From Figure 10, Figure 11 and Figure 12, it can be seen that with damping Jacobian matrix (21), the joint angle changes smoothly, and the whole joint speed can be below 1.5 rad/s. After entering the singular region at about 4.65 s, the pose tracking error will also increase to a certain extent. However, the avoidance method has a certain effect on limiting joint speeds, it is too sensitive to the selection of parameters. Hence, it is necessary to design and select appropriate control parameters for different task requirements.

Figure 13, Figure 14, Figure 15, Figure 16 and Figure 17 show variation curves of joint position, velocity, end position, and tracking error with singular consistency to avoid singularity. It can be seen that the robot enters the singular region at about 4.1 s. By changing constant value $b_i$, which makes the following det J_i smaller, the desired robot end speed dp are forced to change (Figure 15), to limit the speed of each joint (Figure 14). Compared with the singularity avoidance methods in Section 3.1, the joint operation is more stable, and the operation speed of each joint can also transit smoothly when entering into singularity region. Moreover, it will not cause an error deviating from desired trajectory. Therefore, when the robot end velocity is constant, the damping least square avoidance method is selected, while the singular consistency avoidance method is more appropriate when the end velocity changes.

6. Conclusions

The emergence of co-bots is an important supplement to traditional industrial robots, especially for new potential users such as small and medium-sized enterprises and increasingly complex control tasks in 3C electronic products, which determines that co-bots should have characteristics of safe use, simple operation, and convenient deployment. Taking the JACO2 robot as a carrier, this paper provides research on singularity analysis and avoidance strategies to realize safe control and smooth operation of a co-bot in the increasingly complex working environment and man–machine intelligent interactive control. The research results are summarized as follows.

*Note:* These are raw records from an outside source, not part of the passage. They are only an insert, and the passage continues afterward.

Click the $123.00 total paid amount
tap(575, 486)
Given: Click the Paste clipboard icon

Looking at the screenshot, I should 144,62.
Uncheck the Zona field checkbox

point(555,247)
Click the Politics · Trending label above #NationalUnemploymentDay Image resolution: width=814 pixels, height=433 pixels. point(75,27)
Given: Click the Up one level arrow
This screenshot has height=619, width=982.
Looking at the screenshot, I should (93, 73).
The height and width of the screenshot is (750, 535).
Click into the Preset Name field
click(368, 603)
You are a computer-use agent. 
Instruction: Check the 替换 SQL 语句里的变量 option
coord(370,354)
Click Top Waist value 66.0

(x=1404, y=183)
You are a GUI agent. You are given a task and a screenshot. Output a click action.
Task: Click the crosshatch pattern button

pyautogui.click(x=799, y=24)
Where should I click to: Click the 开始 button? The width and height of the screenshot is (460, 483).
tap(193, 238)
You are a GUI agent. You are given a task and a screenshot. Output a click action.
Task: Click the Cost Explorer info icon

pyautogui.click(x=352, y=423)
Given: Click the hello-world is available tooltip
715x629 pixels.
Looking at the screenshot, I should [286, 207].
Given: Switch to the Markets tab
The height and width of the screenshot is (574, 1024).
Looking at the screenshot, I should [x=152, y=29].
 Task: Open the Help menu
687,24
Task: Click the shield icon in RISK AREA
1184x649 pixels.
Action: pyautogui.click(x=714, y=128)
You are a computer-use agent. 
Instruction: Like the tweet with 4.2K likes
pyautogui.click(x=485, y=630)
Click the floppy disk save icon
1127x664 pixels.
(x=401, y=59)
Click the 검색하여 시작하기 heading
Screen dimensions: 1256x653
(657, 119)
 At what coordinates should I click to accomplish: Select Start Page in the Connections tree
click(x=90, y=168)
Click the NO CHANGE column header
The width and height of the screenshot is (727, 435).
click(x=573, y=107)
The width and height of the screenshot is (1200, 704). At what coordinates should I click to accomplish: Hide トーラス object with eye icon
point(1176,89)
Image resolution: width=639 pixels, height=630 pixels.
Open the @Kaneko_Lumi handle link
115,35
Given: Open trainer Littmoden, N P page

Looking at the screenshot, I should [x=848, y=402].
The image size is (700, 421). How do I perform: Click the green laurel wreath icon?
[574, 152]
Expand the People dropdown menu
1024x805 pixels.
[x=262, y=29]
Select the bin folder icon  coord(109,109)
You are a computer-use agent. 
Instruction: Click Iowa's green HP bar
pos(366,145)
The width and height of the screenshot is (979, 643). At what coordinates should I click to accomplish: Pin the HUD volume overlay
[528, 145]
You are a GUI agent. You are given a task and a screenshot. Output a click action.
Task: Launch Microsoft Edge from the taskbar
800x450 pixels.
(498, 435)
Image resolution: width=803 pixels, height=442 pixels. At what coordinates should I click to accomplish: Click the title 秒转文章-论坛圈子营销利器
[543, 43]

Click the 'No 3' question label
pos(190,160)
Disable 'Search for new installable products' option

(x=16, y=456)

The instability and potential safety hazards of the robot in the singular region are analyzed in detail. The conditions for singularity of the robot are deduced by means of Jacobian matrix separation. Then, the singular configuration conditions are analyzed in detail by means of block analysis of robot wrist Jacobian matrix, which can be divided into three singular types: internal singularity, external singularity, and wrist singularity. For different types of singularity, three singularity avoidance schemes are realized based on robot redundancy and different control tasks. This will ensure safe and stable operation of the co-bot in the whole workspace, and it eliminates safety problems in the man–machine cooperation.

In the future work, it is necessary to study some security issues through other sensors to ensure safety from the perspective of smooth operation, for example, replanning tasks to avoid collision, and adjusting the robot running state according to the working state of the operator. In addition, compliance control can also be studied to improve the robot adaptability with complex industrial tasks.